January 8th, 2017 · No Comments

One of the ironies of the study of the eonic effect is the way it seizes high ground against specialist evolutionism, especially the darwinian brand. This even without a detailed knowledge of particulars. It is biologists themselves who have created this situation with a perspective even amateurs can debunk. Now the issue of epigenetics emerges, controversially. I have never on this blog taken a hard stance on the subject but everything about the eonic effect suggests that a meta-genetic process is involved in the interaction of form, adaptation, and development. It stands to reason therefore that something more than the usual genetic argument is involved. One can only chuckle then to see how the field itself has spawned a new perspective. Whether epigenetics is the answer to our suspicions about real evolution is unclear but the research is starting to get lukewarm.

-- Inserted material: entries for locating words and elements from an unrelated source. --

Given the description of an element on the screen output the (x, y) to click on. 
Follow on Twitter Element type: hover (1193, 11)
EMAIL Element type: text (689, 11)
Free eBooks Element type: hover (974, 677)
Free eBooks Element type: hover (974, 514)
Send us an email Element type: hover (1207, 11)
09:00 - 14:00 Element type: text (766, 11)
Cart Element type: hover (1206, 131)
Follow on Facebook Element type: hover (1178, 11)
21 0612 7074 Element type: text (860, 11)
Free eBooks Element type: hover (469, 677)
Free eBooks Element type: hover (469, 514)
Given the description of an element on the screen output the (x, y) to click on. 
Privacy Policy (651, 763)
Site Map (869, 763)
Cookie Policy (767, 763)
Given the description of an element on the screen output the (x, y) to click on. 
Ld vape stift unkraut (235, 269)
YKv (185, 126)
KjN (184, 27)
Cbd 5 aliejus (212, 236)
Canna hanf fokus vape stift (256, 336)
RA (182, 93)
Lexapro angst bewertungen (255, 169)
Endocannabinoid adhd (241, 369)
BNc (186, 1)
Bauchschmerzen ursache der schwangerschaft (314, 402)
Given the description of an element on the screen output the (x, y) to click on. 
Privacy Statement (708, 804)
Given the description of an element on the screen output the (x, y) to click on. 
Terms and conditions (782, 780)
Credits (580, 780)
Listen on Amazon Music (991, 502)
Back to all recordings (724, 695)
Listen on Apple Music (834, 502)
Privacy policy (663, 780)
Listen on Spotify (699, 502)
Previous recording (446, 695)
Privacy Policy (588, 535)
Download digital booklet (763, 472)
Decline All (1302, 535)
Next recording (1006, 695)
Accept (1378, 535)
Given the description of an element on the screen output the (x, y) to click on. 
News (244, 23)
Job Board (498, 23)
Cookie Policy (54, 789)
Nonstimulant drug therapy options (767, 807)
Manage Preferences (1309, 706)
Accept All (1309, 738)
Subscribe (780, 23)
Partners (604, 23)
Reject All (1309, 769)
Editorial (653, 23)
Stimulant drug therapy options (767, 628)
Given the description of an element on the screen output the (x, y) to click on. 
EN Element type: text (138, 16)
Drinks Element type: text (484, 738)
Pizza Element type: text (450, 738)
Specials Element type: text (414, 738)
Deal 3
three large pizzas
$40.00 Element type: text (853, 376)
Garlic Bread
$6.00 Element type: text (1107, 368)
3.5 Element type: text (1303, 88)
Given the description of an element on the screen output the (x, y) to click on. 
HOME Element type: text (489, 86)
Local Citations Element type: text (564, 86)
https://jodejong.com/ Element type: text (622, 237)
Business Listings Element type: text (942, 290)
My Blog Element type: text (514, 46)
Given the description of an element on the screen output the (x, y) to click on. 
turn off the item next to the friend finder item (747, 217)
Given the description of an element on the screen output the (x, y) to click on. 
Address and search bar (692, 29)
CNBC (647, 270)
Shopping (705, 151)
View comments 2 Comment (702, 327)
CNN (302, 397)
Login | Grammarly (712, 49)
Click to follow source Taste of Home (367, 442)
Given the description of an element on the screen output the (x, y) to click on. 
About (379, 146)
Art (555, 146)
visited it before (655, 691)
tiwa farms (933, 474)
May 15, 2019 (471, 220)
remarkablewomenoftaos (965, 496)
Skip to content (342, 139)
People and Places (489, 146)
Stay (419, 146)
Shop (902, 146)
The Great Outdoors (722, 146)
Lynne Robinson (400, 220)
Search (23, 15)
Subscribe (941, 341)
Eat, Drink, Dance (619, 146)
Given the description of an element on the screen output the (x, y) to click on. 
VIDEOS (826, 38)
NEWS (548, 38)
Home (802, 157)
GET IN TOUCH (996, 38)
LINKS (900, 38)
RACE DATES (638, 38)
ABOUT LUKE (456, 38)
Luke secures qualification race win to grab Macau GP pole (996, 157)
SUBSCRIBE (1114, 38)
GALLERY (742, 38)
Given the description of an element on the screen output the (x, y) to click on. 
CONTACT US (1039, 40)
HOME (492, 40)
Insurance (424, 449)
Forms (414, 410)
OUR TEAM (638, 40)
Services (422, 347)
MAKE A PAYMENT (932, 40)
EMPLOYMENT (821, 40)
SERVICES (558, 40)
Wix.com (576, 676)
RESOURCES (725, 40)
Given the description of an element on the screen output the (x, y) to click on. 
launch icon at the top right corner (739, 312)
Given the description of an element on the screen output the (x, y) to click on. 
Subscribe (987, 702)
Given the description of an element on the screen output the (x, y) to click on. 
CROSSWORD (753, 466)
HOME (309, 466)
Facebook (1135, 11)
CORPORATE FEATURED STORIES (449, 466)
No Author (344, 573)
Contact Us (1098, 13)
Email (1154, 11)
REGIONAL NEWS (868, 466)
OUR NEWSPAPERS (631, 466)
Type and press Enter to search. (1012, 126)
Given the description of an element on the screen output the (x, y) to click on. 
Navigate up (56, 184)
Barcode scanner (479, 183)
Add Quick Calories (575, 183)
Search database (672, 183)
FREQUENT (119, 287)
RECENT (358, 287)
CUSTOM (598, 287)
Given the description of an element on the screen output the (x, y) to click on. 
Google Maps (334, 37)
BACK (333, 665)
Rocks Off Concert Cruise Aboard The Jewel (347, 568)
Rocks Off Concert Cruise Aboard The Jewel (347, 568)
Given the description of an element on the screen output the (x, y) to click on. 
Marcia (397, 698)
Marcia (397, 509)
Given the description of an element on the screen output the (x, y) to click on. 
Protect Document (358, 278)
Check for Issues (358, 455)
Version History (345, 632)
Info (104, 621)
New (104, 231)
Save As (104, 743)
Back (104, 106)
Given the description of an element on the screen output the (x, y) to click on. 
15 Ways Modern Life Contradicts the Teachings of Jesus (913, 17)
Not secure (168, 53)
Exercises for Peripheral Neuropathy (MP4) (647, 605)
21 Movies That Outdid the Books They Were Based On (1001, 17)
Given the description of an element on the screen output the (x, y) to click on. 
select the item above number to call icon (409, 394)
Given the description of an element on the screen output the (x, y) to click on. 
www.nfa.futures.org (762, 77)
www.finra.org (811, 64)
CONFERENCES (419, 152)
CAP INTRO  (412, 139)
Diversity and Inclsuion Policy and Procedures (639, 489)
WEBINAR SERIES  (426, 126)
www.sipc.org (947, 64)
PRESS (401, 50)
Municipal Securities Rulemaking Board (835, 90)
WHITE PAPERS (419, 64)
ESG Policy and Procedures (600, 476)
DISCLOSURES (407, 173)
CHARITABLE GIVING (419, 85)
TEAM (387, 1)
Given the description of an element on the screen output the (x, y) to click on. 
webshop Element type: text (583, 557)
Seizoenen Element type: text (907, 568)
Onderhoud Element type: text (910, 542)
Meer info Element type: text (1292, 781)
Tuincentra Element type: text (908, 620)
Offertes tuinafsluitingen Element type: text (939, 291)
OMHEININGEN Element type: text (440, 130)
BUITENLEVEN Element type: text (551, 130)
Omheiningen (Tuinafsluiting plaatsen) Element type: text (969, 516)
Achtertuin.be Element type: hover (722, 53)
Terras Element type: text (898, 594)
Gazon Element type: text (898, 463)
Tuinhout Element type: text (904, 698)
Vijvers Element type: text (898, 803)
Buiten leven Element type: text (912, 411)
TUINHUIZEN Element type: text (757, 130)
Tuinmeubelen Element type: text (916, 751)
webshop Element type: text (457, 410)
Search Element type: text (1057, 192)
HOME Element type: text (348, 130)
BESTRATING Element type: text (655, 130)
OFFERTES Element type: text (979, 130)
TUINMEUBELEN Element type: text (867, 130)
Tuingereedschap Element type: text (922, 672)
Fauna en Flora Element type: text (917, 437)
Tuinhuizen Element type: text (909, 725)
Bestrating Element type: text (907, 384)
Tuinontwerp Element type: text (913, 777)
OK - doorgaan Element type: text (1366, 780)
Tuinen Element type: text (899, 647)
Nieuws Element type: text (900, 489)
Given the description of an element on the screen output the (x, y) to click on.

As for Lamarck we have said repeatedly here that he got it basically right where Darwin got it wrong: Lamarck’s thinking, setting aside his ‘giraffe’s neck’ arguments, was that evolution operates on two levels, an overall drive toward complexity and a lower adaptational level, basically what darwinism is about. It is hard to grasp this point without seeing an example: presto, the eonic or macro effect, without the distracting issues of genetics. Lamarck’s intuition may have been beginner’s luck, but in fact he saw to the core, amateurishly perhaps, of the real requirements for a theory of evolution.